Os quadros que adicionam grandes doses de sadismo, são os que fazem maior sucesso. O povo quer ver a vítima suar. Esses programas põem a velhinha pobre defronte à roleta, e mostram os maravilhosos prêmios que ela poderá ganhar, se, e somente se, a roleta parar no número correto. Sempre há prêmio de consolação. Se a velhinha não ganhar a casa, levará o conjunto de panelas de alumínio.

Nenhum quadro ganhou, em sadismo, de um que era apresentado naquela época, lá por 1967. O feliz concorrente, sorteado entre milhões, era colocado dentro de uma cabine à prova de som, encarando uma lâmpada. Ele nada via, nem ouvia, do mundo externo. Porém, todos os espectadores podiam vê-lo, e ouvi-lo. Ele recebia instruções para responder apenas sim ou não, cada vez que a lâmpada a sua frente acendesse. O apresentador começava a oferecer os mais diversos trastes, intercalados com ótimos prêmios. Algo como:

- Você aceita este balde furado?

- Nãããão! – gritava o participante, ao acender da lâmpada.

- Você aceita este Fusca zero quilômetro?

- Siiiim! – para delírio da platéia.

- Você quer trocar este Fusca por um prendedor de roupa? – perguntava o sorridente apresentador.

- Siiiim! – gritava o novo proprietário de um prendedor de roupa.

Ao deixar a cabine, o concorrente descobria o que ganhara, e o que deixara de ganhar. Às vezes, o concorrente ganhava realmente um grande prêmio.

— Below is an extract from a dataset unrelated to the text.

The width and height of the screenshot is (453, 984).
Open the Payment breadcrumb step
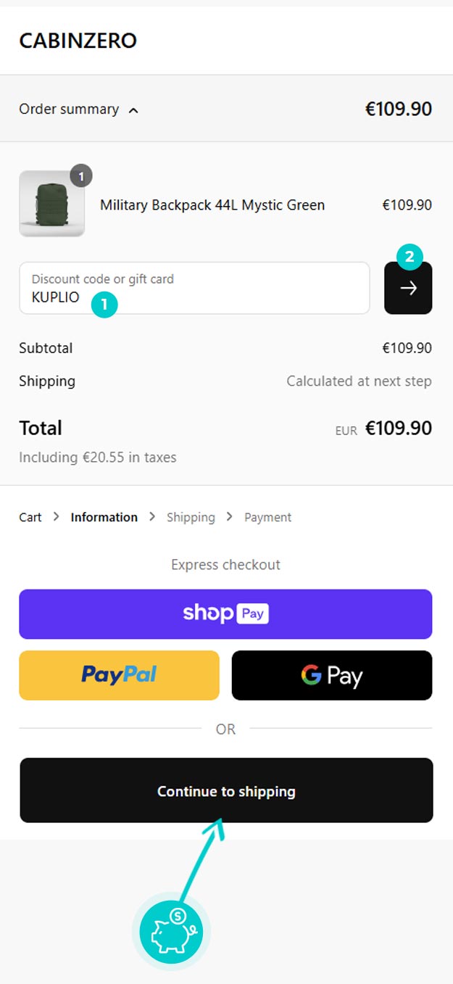[x=267, y=517]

Os tempos mudaram, e mudaram os shows. Veio o reality show, primeiro o de sobrevivência, depois o da degradação humana. Juntam atores da vida real no interior de uma casa e deixam o show rolar. Quem mais aparece, leva o prêmio. Assim, vale tudo para aparecer. O advento da TV por assinatura permite que esses shows possam ser acompanhados 24 horas por dia. Sexo, fofoca, picardia e festa em tempo integral.

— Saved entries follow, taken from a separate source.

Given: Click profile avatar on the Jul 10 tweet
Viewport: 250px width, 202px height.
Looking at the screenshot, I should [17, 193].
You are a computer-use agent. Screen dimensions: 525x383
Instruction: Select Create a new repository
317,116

Agora inicia o grande show do civismo. Os debates entre os candidatos assumiram ares de show. Começam com flashes sobre os bastidores, criaram regras que regulam aspectos como quem fala com quem, por quanto tempo, etc. Esqueceremos do Obama e da Hillary, deles, e nos concentraremos nos Zés e nas Marias, nossos. Nos debates correm esses preciosos minutos que definirão o voto de muita gente, com um ou dois paredões, dependendo do tamanho da audiência. Óculos de armações mais leves, cabelos mais cuidados - compensa mudar. Na terra do Obama e da Hillary, já se sabe há muito, que o que conta, em última instância, é a imagem projetada pelo participante. Quem sabe, em breve não poderemos acompanhá-los pela TV, nas 24 horas do dia, sob os auspícios do carnê da Arca da Fatalidade. No dia do paredão cívico, diante da lâmpada da urna, responderemos à pergunta, sem ouvi-la.

- Você quer trocar o incerto pelo duvidoso? – Pense rápido, olhe a lâmpada!